Task objective -
Continue the passage below on marital property and compulsory portions, picking up right after its last sentence and ignoring the other material.

In the statutory marital property regime of participation in acquired property each spouse is entitled to one-half of the surplus (total value of the acquired property minus debts) of the other on dissolution of the matrimonial property regime. However, the spouses are free to agree on a different arrangement within the framework of a marriage contract, e.g. to the effect that the surviving spouse should be entitled to both surpluses. The revision now clarifies that this allocation of surpluses under the marriage contract is not added to the estate when calculating the compulsory portions of the surviving spouse and the joint children. For the calculation of the compulsory portions of non-joint children, however, an addition is made (as before).

This clarification is much welcomed. In most cases with allotments of the surplus in the marital agreements, there should be no need for action with regard to the revision, but with regard to the implementation of the new provisions it is nevertheless advisable to review previous estate planning.

7.    Order of Abatement

The revision clarifies the order of abatement. Acquisitions and gifts may be abated in the following order: (1) acquisitions according to statutory succession, (2) dispositions upon death, (3) inter vivos gifts (the later ones before the earlier ones).

Dataset content -

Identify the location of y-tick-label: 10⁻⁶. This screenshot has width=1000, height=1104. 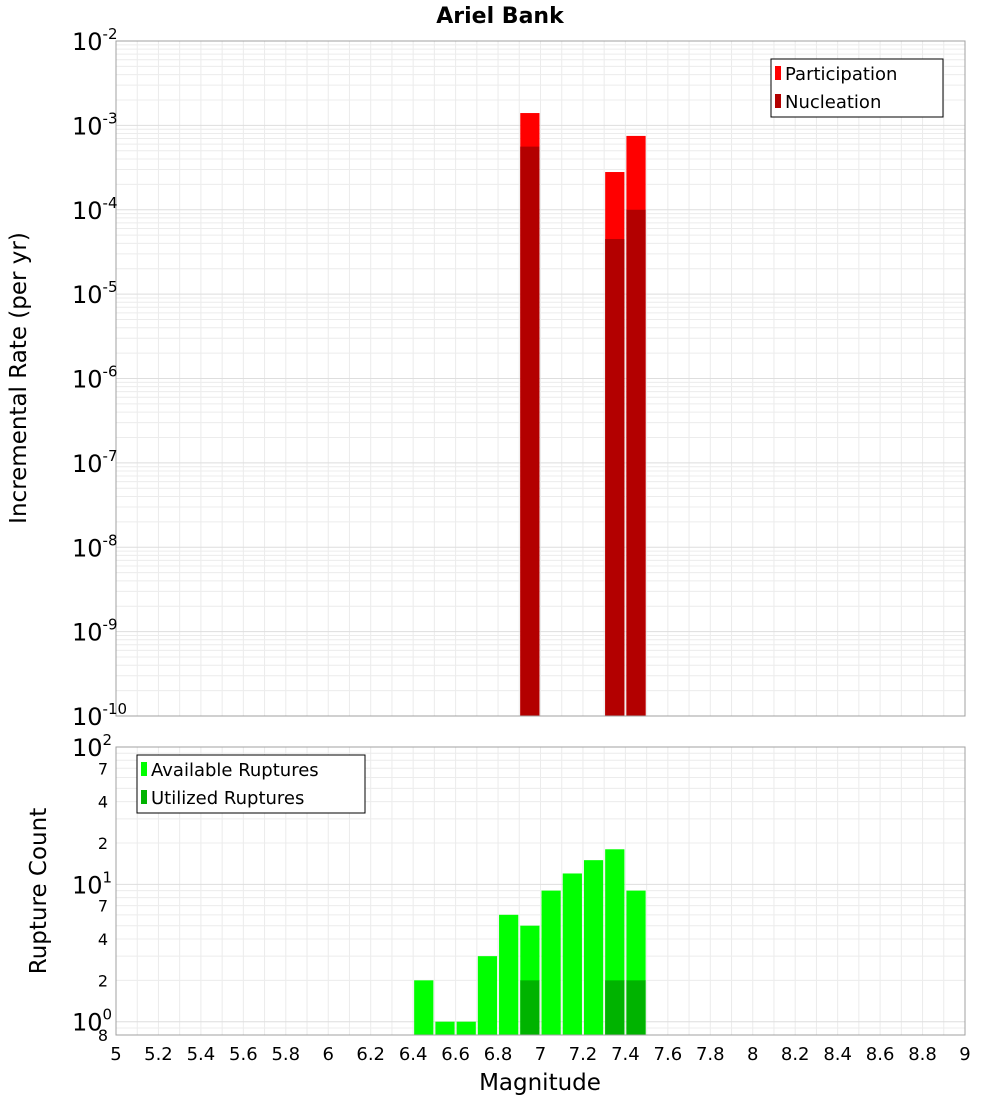
(95, 378).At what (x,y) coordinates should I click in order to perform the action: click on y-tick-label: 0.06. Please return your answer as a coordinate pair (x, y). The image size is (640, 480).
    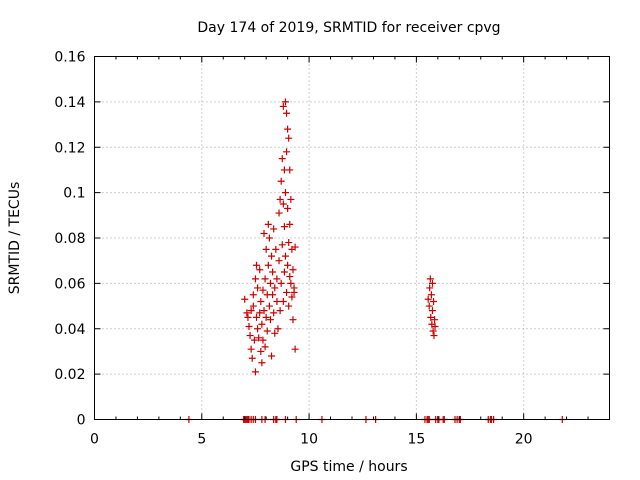
    Looking at the image, I should click on (70, 284).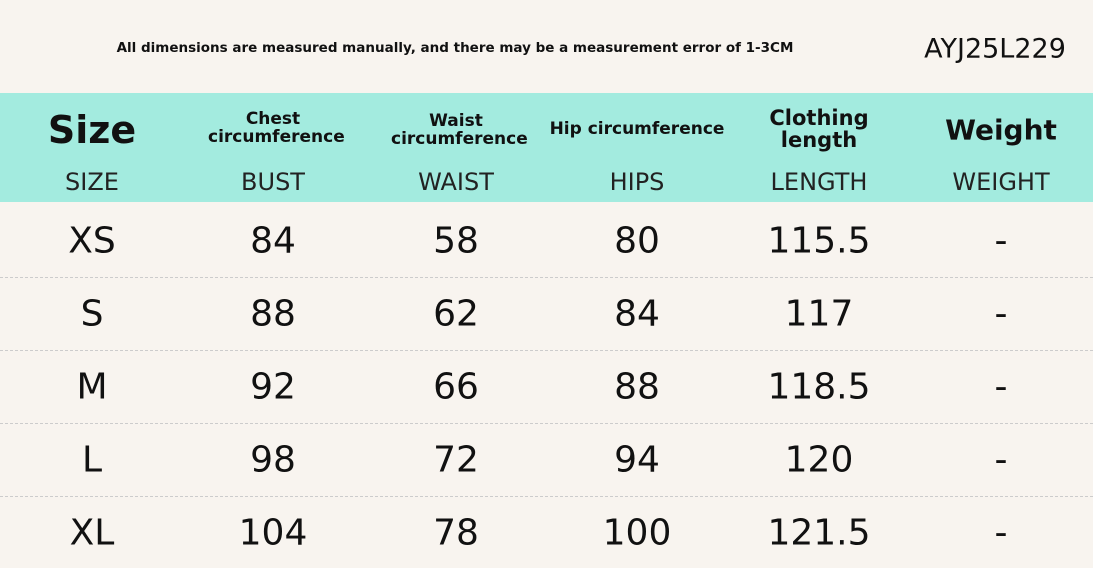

Solved exercise -
Furthermore, the law now expressly states that gifts from a marriage contract are to be qualified as deductible gifts inter vivos, namely as the latest and thus the first to be abated.

8     Transitional Provisions and Recommendations

The new provisions will apply to all deaths after January 1, 2023 and will consequently also apply to wills or inheritance contracts concluded earlier.

We therefore recommend that you review existing testamentary dispositions (wills/inheritance contracts) to ensure that they are up to date and clear or, if desired, that you make new testamentary dispositions in order to take advantage of the now wider scope for estate planning. We will be happy to support you in this process and to advise you in consideration of the revised provisions and tax law.

We look forward to hearing from you.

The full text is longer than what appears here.